Exercise prompt: Rewrite the data starting at the line that contains "The width and height of the screenshot is (621, 466)." and ending at the end of the data, substituting "Help" for "Service" and changing nothing else. Omit the pictures from your answer.

(Records from a data collection)
>> begin

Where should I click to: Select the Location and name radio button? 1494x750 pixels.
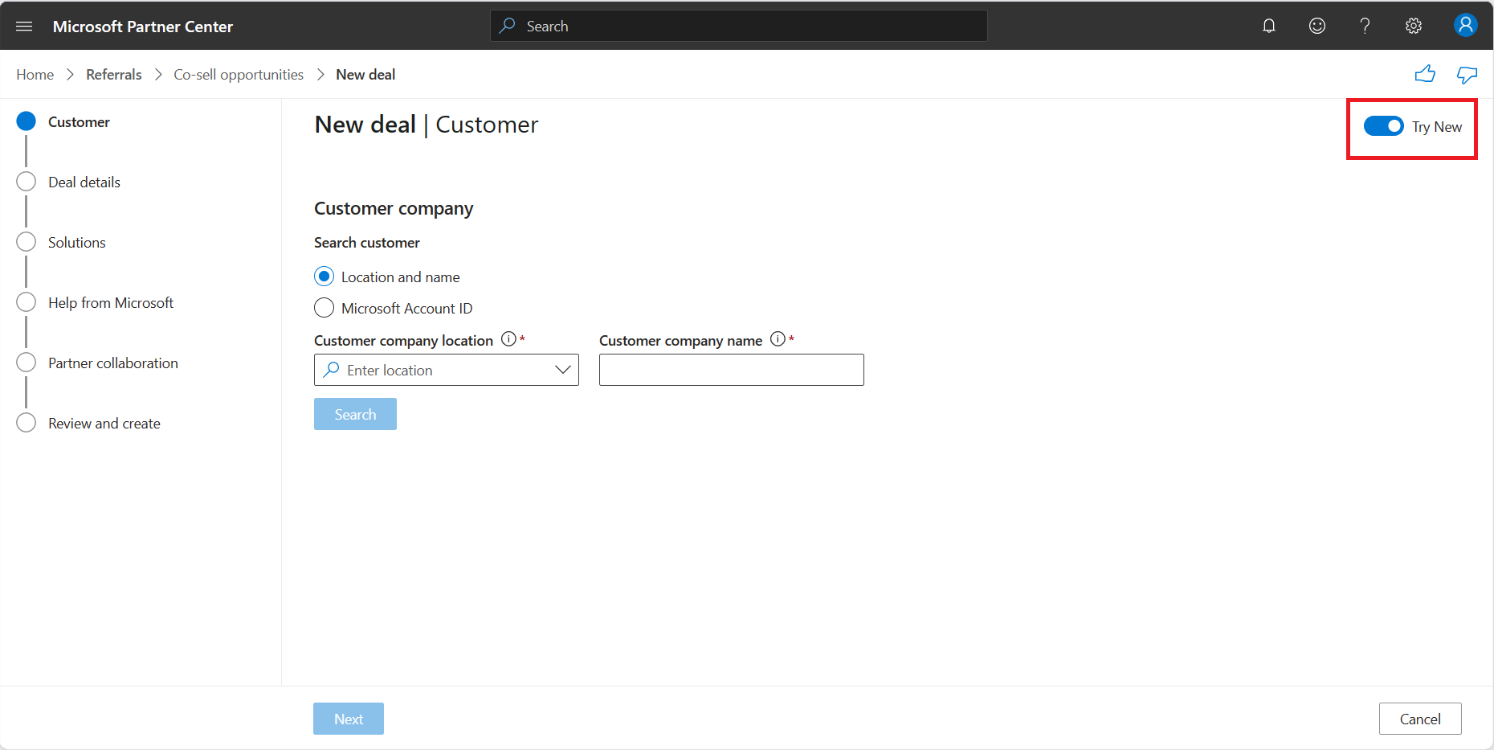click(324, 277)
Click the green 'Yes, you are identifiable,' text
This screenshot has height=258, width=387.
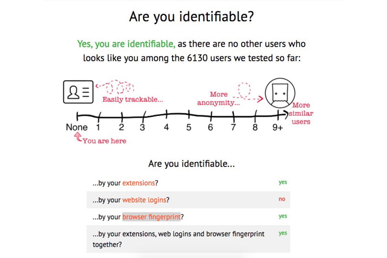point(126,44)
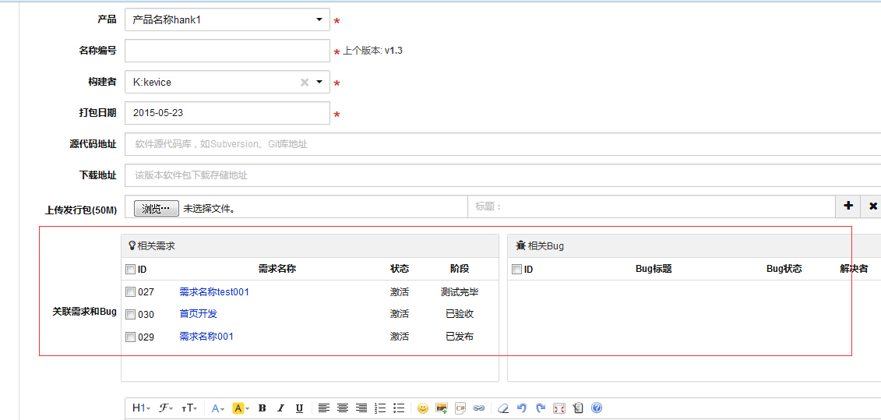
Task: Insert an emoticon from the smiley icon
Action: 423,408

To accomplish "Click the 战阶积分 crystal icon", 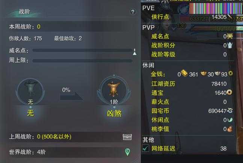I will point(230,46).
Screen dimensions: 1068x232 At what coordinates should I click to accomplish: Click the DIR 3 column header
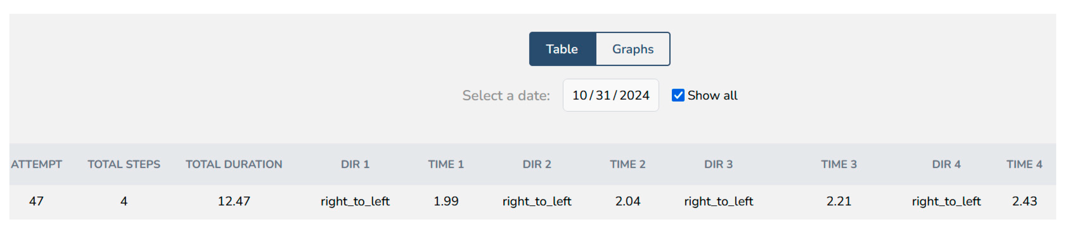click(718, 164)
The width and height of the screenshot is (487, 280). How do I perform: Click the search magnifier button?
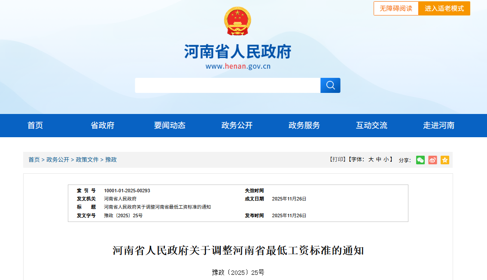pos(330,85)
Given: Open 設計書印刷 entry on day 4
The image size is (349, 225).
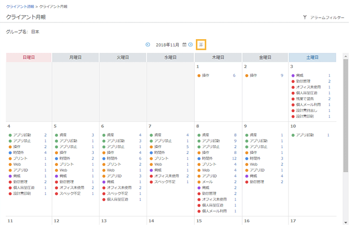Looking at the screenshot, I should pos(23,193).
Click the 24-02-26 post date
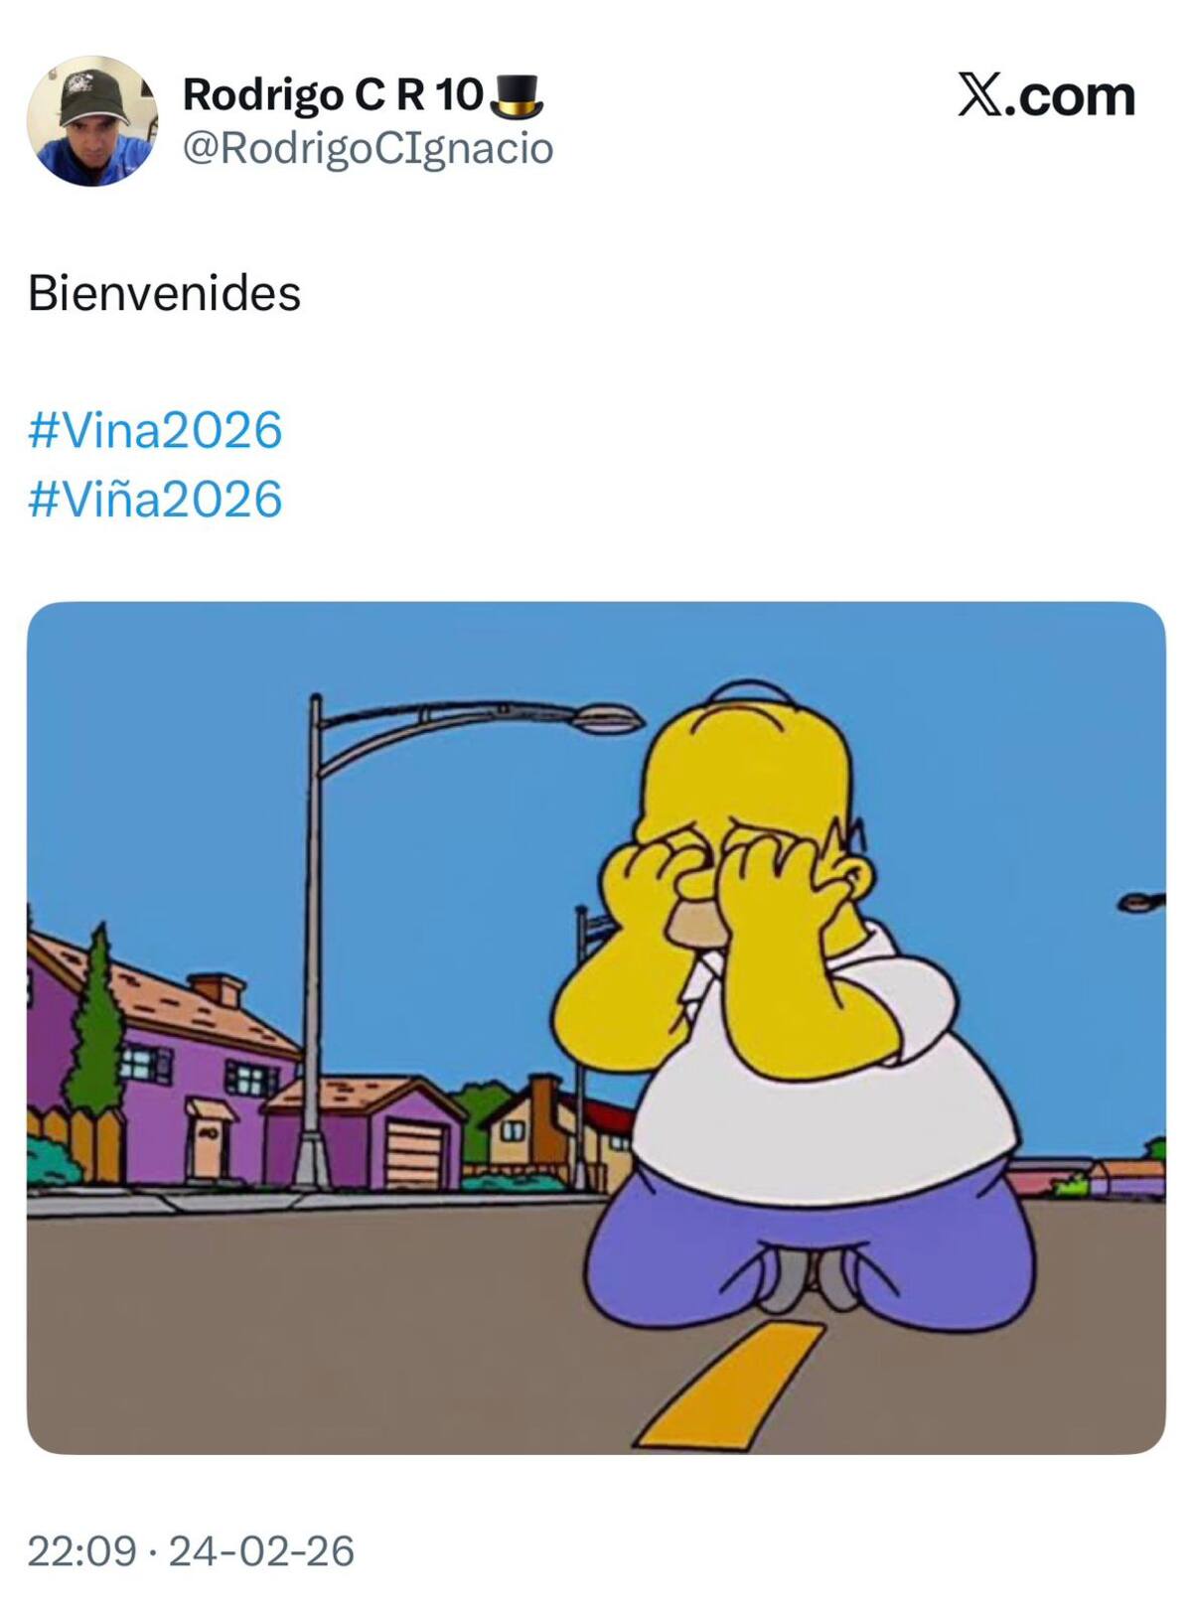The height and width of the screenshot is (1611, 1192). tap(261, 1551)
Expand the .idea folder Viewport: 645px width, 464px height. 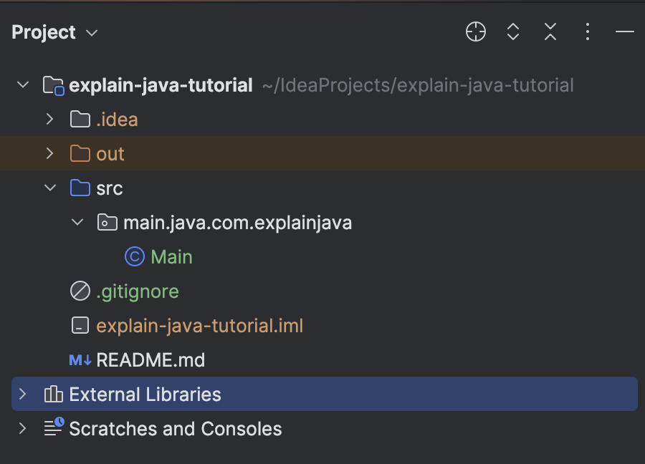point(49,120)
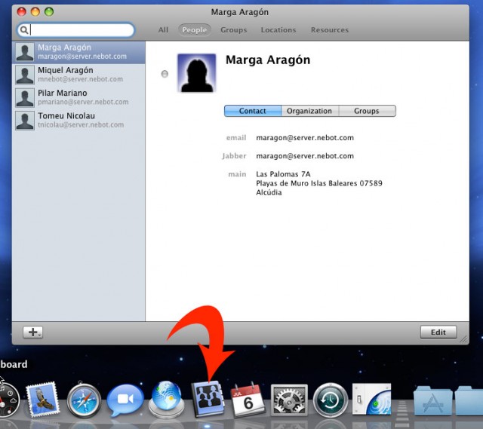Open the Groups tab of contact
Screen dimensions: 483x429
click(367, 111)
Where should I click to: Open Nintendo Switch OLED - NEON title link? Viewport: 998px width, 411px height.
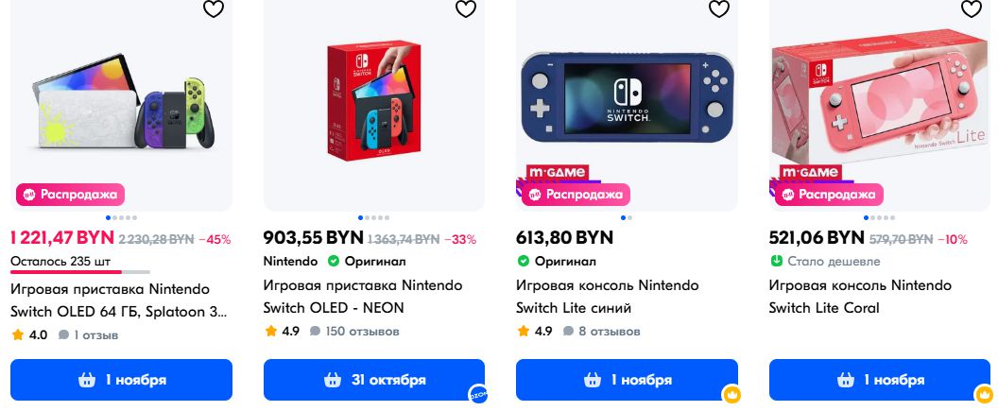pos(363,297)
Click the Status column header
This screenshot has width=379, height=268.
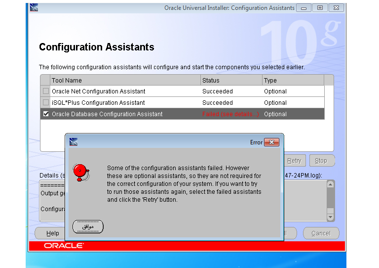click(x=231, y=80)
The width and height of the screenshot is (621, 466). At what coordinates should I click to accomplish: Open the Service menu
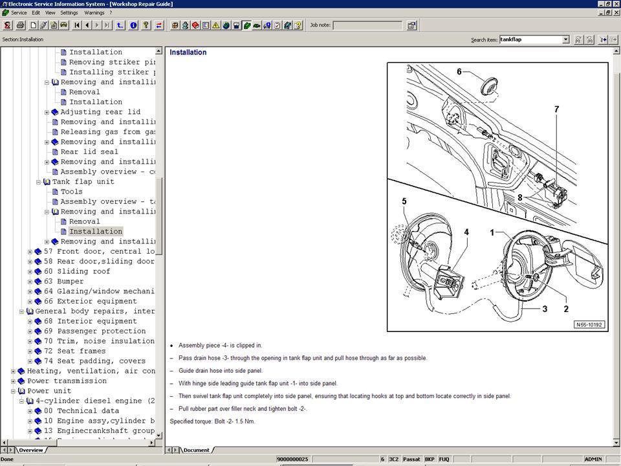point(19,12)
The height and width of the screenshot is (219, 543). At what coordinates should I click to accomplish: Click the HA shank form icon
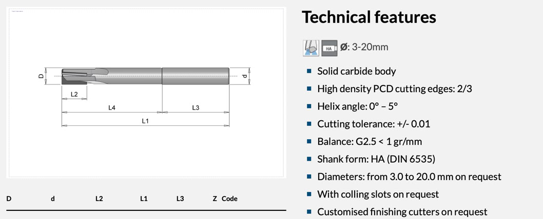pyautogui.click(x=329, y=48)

>> end

Result below:
The width and height of the screenshot is (621, 466). At what coordinates should I click to accomplish: Open the Help menu
point(19,12)
The height and width of the screenshot is (219, 543). At what coordinates should I click to accomplish: Click the HA shank form icon
pyautogui.click(x=329, y=48)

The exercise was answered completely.